Recently I ran our Pozitive Kidz are happy kidz workshops for grade five and six students at a primary school. The workshops focused on building self esteem from a Tai Chi perspective.
After the workshops the wellbeing teacher emailed me the following student feedback and gave me permission to use it.
- “We have had 3 sessions with Chris Bennett. He taught us relaxation techniques to help calm us down. He came to teach us how to have fun through relaxation”. Callum
- “Tai Chi has involved movement like belly breathing and the meaning of Yin & Yan. Yin means calm, Yan means active. It is used to calm us down like meditation”. Kellie
- “Chris is a wonderful Tai Chi expert. He has taught us many things such as preventing ‘monkey brain'”. Jon
- ‘Each time Chris teaches us more about the history of Tai Chi and its different uses. He is a funny and joyful guy who is very entertaining and makes sure we all have fun’. Sam
- “Tai Chi is fun and calming. It is calming because when we meditate, it is relaxing”. Josh
It certainly boosted my ego, as it’s not often I get feedback from students after a workshop. Usually teachers are too busy to do so or they have a policy that prohibits publicly giving student feedback.
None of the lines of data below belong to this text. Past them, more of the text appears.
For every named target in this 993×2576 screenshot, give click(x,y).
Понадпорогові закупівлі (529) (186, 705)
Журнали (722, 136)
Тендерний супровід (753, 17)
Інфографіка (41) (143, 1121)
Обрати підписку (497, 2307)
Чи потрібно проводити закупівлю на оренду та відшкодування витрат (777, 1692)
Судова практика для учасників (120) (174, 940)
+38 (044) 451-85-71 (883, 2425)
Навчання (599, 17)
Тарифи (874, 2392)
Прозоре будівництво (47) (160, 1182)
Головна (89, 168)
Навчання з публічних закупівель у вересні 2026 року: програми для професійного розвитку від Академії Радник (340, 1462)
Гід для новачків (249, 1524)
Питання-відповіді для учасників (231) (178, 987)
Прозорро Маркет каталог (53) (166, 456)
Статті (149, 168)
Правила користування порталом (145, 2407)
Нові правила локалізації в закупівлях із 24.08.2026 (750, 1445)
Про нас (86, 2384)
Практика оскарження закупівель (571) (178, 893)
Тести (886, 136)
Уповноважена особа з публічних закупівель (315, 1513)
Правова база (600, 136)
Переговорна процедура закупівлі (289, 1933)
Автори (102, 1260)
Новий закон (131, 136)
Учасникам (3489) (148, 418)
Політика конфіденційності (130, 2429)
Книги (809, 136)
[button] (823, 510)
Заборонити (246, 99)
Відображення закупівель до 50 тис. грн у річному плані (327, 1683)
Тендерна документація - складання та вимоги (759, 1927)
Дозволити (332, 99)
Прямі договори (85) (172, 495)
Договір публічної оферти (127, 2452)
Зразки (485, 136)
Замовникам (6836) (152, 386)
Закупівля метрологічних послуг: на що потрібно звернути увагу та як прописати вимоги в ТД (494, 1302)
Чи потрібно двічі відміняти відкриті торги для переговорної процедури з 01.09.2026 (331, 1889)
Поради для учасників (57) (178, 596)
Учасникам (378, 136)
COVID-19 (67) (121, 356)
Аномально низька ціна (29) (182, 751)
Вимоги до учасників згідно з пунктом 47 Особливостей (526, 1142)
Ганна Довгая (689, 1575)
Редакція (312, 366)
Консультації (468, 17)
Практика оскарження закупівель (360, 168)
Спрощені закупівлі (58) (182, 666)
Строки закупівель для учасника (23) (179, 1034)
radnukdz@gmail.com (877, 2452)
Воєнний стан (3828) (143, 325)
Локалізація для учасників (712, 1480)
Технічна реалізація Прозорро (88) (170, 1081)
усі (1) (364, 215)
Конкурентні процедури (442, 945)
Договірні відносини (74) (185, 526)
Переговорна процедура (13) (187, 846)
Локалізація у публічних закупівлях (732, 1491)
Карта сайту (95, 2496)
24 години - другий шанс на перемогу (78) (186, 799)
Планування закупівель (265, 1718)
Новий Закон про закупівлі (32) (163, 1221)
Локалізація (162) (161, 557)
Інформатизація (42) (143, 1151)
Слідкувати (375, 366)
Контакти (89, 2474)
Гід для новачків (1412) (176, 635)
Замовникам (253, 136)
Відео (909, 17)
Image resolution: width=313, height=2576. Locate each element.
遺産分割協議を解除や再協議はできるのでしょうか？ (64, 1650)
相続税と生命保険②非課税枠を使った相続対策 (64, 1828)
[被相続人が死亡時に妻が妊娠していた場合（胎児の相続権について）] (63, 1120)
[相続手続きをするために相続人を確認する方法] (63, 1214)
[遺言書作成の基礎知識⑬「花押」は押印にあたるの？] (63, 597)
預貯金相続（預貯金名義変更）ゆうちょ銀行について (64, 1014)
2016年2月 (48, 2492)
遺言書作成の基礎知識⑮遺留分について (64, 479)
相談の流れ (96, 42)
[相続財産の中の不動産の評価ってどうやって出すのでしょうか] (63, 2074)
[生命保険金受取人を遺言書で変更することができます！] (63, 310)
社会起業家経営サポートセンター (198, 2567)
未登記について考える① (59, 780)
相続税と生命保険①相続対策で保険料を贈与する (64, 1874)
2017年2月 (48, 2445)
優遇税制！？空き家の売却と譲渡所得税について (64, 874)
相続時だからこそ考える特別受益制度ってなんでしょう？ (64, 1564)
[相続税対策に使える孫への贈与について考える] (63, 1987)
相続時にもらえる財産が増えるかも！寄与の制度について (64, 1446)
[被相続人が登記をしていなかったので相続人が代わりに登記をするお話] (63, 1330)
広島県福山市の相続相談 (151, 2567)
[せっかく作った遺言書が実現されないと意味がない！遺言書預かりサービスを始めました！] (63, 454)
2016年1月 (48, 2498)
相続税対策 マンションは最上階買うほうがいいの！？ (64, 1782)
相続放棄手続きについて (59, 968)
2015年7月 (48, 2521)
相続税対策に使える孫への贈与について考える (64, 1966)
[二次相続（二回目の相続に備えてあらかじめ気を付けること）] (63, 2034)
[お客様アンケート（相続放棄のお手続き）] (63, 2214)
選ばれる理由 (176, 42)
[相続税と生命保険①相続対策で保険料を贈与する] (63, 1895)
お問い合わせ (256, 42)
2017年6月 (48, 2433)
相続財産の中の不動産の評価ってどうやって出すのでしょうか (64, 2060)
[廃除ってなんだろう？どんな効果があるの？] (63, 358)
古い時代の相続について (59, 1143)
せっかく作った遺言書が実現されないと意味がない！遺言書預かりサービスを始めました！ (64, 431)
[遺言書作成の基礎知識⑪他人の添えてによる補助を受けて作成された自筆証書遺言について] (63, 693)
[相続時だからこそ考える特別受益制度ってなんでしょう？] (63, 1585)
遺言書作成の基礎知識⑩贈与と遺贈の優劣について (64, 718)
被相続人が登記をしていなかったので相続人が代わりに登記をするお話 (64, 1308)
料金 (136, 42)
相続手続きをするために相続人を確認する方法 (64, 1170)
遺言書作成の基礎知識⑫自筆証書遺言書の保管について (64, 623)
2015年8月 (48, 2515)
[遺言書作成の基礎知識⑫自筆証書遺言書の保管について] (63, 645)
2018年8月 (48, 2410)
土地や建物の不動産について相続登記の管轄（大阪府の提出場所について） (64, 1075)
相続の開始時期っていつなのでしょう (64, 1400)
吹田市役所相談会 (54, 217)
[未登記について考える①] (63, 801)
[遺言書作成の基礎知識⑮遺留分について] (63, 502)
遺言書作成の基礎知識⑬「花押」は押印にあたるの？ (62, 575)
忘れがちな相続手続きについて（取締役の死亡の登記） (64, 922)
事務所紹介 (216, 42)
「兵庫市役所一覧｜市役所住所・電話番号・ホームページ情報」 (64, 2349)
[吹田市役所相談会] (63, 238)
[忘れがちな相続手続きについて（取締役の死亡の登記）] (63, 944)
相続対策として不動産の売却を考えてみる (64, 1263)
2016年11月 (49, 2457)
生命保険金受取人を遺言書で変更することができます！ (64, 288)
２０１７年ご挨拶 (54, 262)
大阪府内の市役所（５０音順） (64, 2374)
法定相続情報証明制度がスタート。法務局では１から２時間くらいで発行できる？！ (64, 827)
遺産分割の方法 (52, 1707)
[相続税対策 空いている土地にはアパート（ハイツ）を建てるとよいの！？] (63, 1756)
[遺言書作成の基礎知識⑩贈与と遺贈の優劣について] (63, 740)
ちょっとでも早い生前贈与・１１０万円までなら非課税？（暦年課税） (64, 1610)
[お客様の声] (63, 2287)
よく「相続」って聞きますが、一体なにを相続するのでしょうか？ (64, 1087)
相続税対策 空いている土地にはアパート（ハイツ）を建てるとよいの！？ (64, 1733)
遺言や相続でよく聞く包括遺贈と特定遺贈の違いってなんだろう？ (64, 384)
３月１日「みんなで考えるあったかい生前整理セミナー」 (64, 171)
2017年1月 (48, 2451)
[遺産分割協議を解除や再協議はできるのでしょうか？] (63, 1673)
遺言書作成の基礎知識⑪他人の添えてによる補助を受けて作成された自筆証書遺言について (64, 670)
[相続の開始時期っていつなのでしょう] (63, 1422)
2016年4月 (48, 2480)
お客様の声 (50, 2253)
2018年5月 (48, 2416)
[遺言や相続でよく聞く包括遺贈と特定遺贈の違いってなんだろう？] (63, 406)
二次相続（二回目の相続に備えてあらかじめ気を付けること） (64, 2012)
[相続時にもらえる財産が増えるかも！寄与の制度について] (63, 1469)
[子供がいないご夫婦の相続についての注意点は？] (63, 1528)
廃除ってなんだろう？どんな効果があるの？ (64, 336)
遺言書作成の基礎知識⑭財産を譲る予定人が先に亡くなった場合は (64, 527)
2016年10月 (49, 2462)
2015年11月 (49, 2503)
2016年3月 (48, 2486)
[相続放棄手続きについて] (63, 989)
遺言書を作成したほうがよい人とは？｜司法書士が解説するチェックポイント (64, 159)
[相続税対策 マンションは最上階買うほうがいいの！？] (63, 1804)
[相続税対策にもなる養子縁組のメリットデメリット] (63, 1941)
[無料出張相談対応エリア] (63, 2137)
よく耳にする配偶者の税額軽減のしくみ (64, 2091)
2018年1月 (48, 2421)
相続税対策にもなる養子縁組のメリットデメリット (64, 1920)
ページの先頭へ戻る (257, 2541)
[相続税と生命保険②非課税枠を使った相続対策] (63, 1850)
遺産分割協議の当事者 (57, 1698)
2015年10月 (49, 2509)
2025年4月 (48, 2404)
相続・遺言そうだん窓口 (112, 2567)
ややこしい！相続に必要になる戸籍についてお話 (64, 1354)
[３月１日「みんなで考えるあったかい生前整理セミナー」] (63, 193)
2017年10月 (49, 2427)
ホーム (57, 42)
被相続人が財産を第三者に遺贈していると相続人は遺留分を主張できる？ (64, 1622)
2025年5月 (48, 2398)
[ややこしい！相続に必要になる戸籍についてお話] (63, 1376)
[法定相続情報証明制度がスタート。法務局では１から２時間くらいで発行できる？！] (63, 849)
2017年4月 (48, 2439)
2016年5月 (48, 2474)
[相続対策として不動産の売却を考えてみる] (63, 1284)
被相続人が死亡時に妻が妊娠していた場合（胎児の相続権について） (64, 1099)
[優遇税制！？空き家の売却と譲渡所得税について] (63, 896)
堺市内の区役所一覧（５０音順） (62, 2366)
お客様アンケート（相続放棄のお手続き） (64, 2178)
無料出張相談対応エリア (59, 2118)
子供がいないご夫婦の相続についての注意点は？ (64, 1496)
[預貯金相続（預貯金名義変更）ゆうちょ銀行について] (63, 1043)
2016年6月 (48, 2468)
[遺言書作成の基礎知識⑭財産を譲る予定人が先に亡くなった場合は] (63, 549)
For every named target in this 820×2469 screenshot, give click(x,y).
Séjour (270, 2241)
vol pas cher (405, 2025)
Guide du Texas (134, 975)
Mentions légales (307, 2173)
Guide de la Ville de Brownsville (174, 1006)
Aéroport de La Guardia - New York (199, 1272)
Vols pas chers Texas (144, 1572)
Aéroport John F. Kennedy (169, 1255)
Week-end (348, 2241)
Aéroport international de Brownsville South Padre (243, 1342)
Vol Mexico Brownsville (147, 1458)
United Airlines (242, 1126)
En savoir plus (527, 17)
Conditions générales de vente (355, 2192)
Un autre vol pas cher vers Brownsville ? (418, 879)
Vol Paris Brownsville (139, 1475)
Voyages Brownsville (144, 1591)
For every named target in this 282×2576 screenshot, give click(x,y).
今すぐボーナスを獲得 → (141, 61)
Usually I can assess, during the workshop, if the students are enjoying themselves. Most of the time they do.
This student feedback caused me to reflect that, like children, adults need positive feedback to build and maintain a healthy ego.
One way of doing this is by using the Toastmasters’ method of commend and recommend.
Commendations should be earned and we should always look for opportunities to give them.
Recommendations should be couched in positive language and given only where it is important. Too many recommendations can be overwhelming to children and adults.
What I do in the Positive Kidz workshops is always look for opportunities to commend good behaviour. You should see the reaction from the children. Very positive!
When I need to recommend the desired behaviour I do it with a smile without criticising the poor behaviour.
This takes a lot of patience but it is vital to help build healthy egos because I know ‘where egos I go’.